Ukraine and Russia have traded accusations over multiple incidents of shelling at the Zaporizhzhia facility in southern Ukraine. Russian troops captured the station early in the war.
“Every Russian soldier who either shoots at the plant, or shoots using the plant as cover, must understand that he becomes a special target for our intelligence agents, for our special services, for our army,” President Volodymyr Zelensky said in an evening address on Saturday.
Zelenskiy, who did not give any details, repeated claims that Russia was using the plant as nuclear blackmail.
The plant dominates the south bank of a vast reservoir on the Dnipro river. Ukrainian forces controlling the towns and cities on the opposite bank have come under intense bombardment from the Russian-held side.
Ukrainian presidential adviser Mykhailo Podolyak accused Russia of “hitting the part of the nuclear power plant where the energy that powers the south of Ukraine is generated”.
“The goal is to disconnect us from the (plant) and blame the Ukrainian army for this,” Podolyak wrote on Twitter.
The International Atomic Energy Agency, which is seeking to inspect the plant, has warned of a nuclear disaster unless fighting stops. Nuclear experts fear fighting might damage the plant’s spent fuel pools or the reactors.
United Nations chief Antonio Guterres has called for the establishment of a demilitarised zone around the Zaporizhzhia facility, which is still being run by Ukrainian technicians.
Kyiv has said for weeks it is planning a counteroffensive to recapture Zaporizhzhia and neighbouring Kherson provinces, the largest part of the territory Russia seized after the February 24 attacks and still in Russian hands.
Russian and Ukrainian forces earlier fought for control of Chornobyl, the still-radioactive site of the world’s worst nuclear accident, also raising fears of a disaster.
RUSSIA STRENGTEHEN SOUTHERN FORCES
Russia’s priority over the past week has likely been to reorient units to strengthen its campaign in southern Ukraine, British military intelligence said on Sunday.
Russian-backed forces of the self-proclaimed Donetsk People’s Republic in the eastern region of Donbas continued assaults to the north of Donetsk city, the British Defence Ministry said in its daily intelligence bulletin on Twitter.
Particularly heavy fighting has focussed on the village of Pisky, near the Donetsk airport, it said. Ukraine’s military command said on Saturday “fierce fighting” continued in Pisky, an eastern village over which Russia had earlier claimed full control.

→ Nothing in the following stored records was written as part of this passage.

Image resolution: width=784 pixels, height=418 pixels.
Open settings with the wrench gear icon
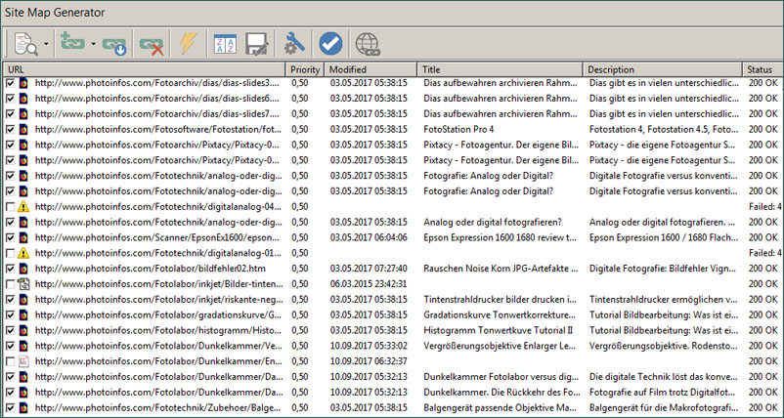(x=294, y=44)
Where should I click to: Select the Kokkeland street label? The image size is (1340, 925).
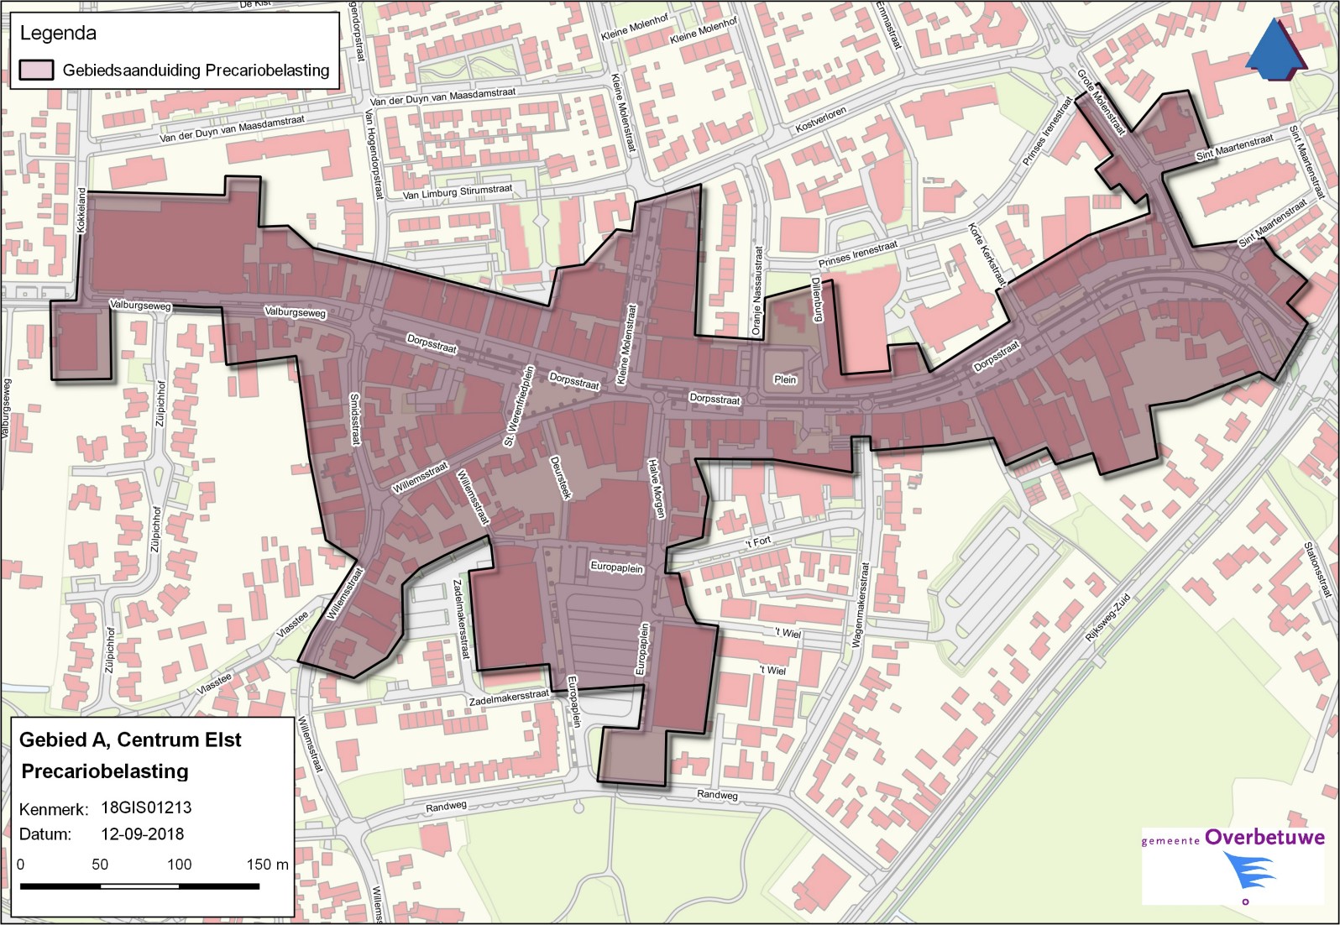[81, 210]
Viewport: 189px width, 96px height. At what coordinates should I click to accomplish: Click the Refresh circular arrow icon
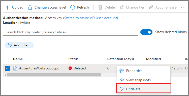pyautogui.click(x=73, y=8)
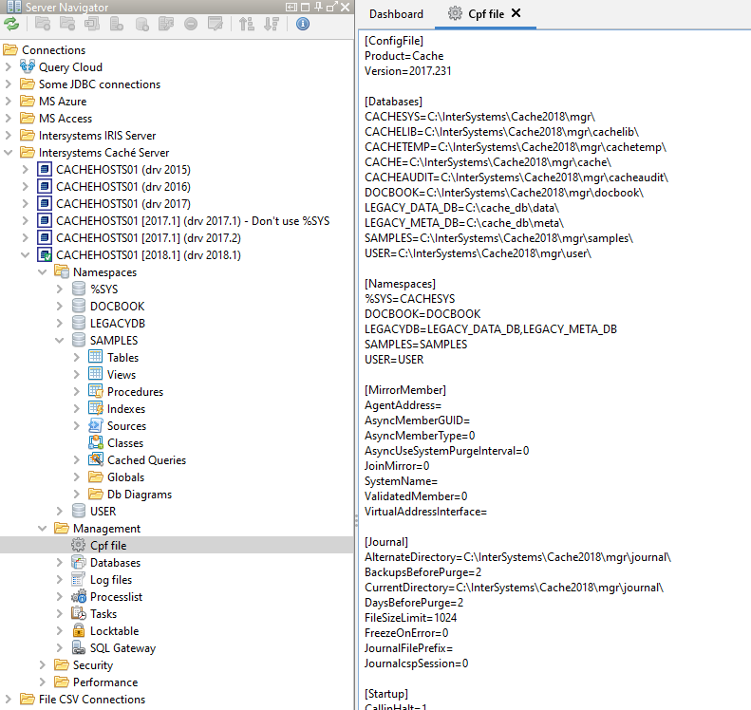Select Databases under Management
The width and height of the screenshot is (751, 710).
116,563
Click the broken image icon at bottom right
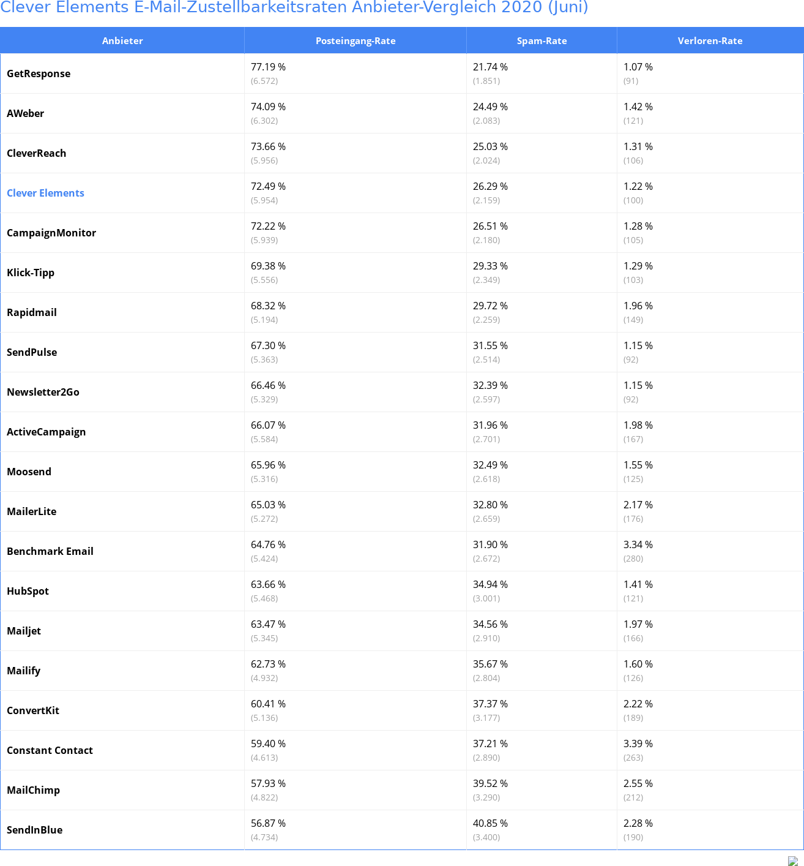 [x=793, y=860]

The British military said the Russian assault likely aims to secure the M04 highway, the main approach to Donetsk from the west.
UKRAINE GRAIN SHIPS
Two more ships carrying grain left Ukraine’s Black Sea ports on Saturday, Turkey’s defence ministry said, bringing to 16 the number of vessels to depart under a UN- and Turkey-brokered deal in late July aimed partly at easing a global food crisis.
Ukraine’s infrastructure ministry said on Saturday that 16 ships carrying 450,000 tonnes of agricultural products had departed from Ukrainian sea ports since early August under the deal, which ensured safe passage for vessels.

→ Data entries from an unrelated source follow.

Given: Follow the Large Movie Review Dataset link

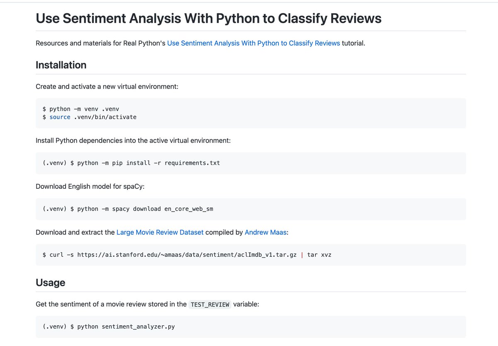Looking at the screenshot, I should point(160,232).

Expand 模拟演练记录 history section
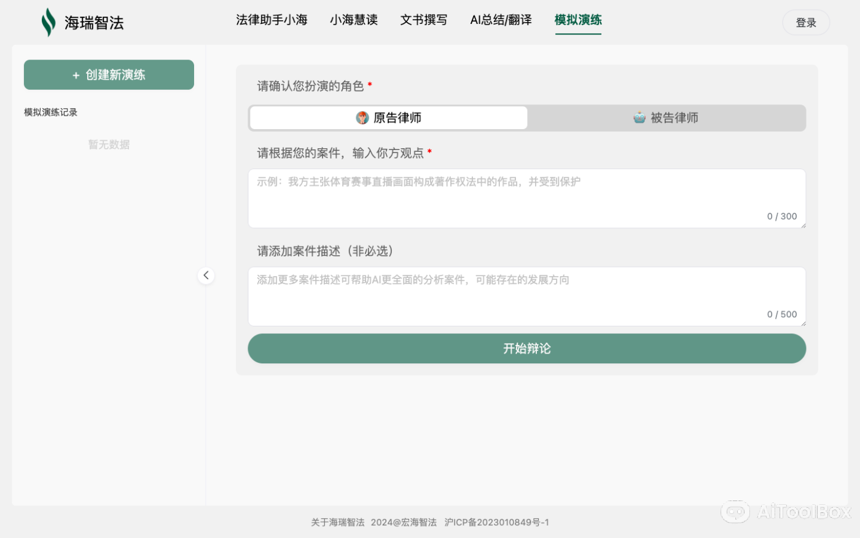point(50,112)
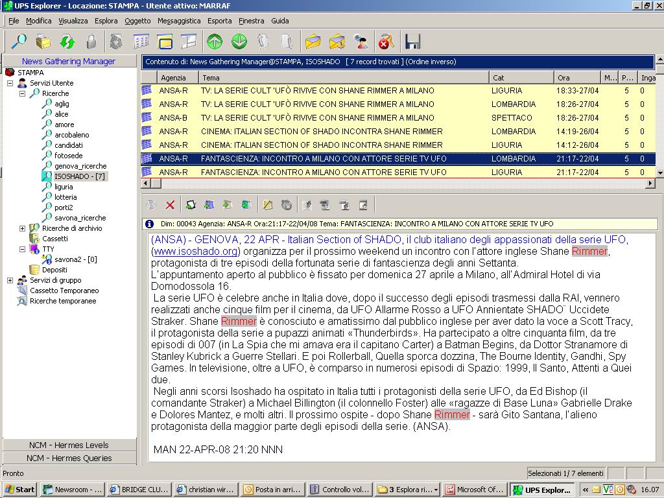Click the floppy disk save icon

point(412,42)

The UN-chartered ship MV Brave Commander will depart Ukraine for Africa in coming days after it finishes loading more than 23,000 tonnes of wheat in the port of Pivdennyi, a UN official said.
The ship, bound for Ethiopia, will be the first humanitarian food aid cargo to Africa since the start of the war, amid fears the loss of Ukrainian grain supplies could lead to outbreaks of famine.